- **Exercise description**
All entries are to be repeated exactly as shown below.
Top of Given data
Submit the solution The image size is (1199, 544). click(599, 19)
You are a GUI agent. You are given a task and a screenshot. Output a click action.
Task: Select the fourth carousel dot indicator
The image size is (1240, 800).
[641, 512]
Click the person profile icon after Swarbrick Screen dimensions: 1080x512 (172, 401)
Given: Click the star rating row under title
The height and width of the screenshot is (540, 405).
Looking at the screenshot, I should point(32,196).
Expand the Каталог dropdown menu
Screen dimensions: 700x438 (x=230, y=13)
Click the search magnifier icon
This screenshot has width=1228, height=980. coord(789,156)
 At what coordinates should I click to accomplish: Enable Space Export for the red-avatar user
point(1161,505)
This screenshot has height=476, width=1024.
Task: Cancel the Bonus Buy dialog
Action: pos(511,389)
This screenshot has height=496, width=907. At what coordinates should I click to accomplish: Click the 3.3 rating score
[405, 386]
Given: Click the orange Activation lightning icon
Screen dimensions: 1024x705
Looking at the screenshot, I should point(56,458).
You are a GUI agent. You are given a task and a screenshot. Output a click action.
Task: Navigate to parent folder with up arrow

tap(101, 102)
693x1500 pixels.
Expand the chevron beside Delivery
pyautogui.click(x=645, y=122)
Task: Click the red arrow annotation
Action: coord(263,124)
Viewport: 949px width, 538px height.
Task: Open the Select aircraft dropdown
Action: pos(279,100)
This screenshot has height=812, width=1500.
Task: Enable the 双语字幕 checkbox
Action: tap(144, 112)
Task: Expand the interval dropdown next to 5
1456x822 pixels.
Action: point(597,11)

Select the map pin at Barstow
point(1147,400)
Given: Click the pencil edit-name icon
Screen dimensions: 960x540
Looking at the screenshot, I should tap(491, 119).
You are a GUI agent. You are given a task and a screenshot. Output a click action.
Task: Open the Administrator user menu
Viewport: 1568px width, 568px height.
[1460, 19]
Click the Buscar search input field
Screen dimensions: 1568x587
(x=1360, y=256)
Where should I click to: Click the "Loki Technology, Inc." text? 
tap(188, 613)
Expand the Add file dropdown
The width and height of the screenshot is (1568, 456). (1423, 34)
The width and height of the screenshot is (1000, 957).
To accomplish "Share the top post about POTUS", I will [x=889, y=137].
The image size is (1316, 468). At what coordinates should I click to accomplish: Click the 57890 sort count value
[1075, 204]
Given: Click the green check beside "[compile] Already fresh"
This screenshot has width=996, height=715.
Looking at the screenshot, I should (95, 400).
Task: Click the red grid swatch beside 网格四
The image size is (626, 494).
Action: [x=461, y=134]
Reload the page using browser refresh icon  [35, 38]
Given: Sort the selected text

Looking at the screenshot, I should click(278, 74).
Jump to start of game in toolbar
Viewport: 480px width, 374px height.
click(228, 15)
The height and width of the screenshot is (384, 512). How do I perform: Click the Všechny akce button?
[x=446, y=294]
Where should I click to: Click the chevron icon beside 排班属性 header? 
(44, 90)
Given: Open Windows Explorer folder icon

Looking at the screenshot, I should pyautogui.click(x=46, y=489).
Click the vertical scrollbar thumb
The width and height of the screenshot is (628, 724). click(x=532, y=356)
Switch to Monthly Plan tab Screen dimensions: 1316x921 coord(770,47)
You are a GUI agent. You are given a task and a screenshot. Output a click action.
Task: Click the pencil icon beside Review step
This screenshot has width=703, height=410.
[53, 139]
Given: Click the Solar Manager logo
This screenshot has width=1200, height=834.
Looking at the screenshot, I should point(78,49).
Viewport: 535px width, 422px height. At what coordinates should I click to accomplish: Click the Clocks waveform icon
Bottom of Given data
- **Answer to this problem**
Submit the solution The image size is (1199, 544). click(599, 19)
You are a GUI agent. You are given a task and a screenshot. Output a click action.
Task: Select the fourth carousel dot indicator
The image size is (1240, 800).
[641, 512]
Click the person profile icon after Swarbrick Screen dimensions: 1080x512 (172, 401)
Given: Click the star rating row under title
The height and width of the screenshot is (540, 405).
Looking at the screenshot, I should point(32,196).
Expand the Каталог dropdown menu
Screen dimensions: 700x438 (x=230, y=13)
Click the search magnifier icon
This screenshot has width=1228, height=980. coord(789,156)
 At what coordinates should I click to accomplish: Enable Space Export for the red-avatar user
point(1161,505)
This screenshot has height=476, width=1024.
Task: Cancel the Bonus Buy dialog
Action: pos(511,389)
This screenshot has height=496, width=907. At what coordinates should I click to accomplish: Click the 3.3 rating score
[405, 386]
Given: Click the orange Activation lightning icon
Screen dimensions: 1024x705
Looking at the screenshot, I should point(56,458).
You are a GUI agent. You are given a task and a screenshot. Output a click action.
Task: Navigate to parent folder with up arrow

tap(101, 102)
693x1500 pixels.
Expand the chevron beside Delivery
pyautogui.click(x=645, y=122)
Task: Click the red arrow annotation
Action: coord(263,124)
Viewport: 949px width, 538px height.
Task: Open the Select aircraft dropdown
Action: pos(279,100)
This screenshot has height=812, width=1500.
Task: Enable the 双语字幕 checkbox
Action: tap(144, 112)
Task: Expand the interval dropdown next to 5
1456x822 pixels.
Action: point(597,11)

Select the map pin at Barstow
point(1147,400)
Given: Click the pencil edit-name icon
Screen dimensions: 960x540
Looking at the screenshot, I should tap(491, 119).
You are a GUI agent. You are given a task and a screenshot. Output a click action.
Task: Open the Administrator user menu
Viewport: 1568px width, 568px height.
[1460, 19]
Click the Buscar search input field
Screen dimensions: 1568x587
(x=1360, y=256)
Where should I click to: Click the "Loki Technology, Inc." text? 
tap(188, 613)
Expand the Add file dropdown
The width and height of the screenshot is (1568, 456). (1423, 34)
The width and height of the screenshot is (1000, 957).
To accomplish "Share the top post about POTUS", I will [x=889, y=137].
The image size is (1316, 468). At what coordinates should I click to accomplish: Click the 57890 sort count value
[1075, 204]
Given: Click the green check beside "[compile] Already fresh"
This screenshot has width=996, height=715.
Looking at the screenshot, I should (95, 400).
Task: Click the red grid swatch beside 网格四
The image size is (626, 494).
Action: [x=461, y=134]
Reload the page using browser refresh icon  [35, 38]
Given: Sort the selected text

Looking at the screenshot, I should click(278, 74).
Jump to start of game in toolbar
Viewport: 480px width, 374px height.
click(228, 15)
The height and width of the screenshot is (384, 512). How do I perform: Click the Všechny akce button?
[x=446, y=294]
Where should I click to: Click the chevron icon beside 排班属性 header? 
(44, 90)
Given: Open Windows Explorer folder icon

Looking at the screenshot, I should pyautogui.click(x=46, y=489).
Click the vertical scrollbar thumb
The width and height of the screenshot is (628, 724). click(x=532, y=356)
Switch to Monthly Plan tab Screen dimensions: 1316x921 coord(770,47)
You are a GUI agent. You are given a task and a screenshot. Output a click action.
Task: Click the pencil icon beside Review step
This screenshot has width=703, height=410.
[53, 139]
Given: Click the Solar Manager logo
This screenshot has width=1200, height=834.
Looking at the screenshot, I should point(78,49).
Viewport: 535px width, 422px height. At what coordinates should I click to accomplish: Click the Clocks waveform icon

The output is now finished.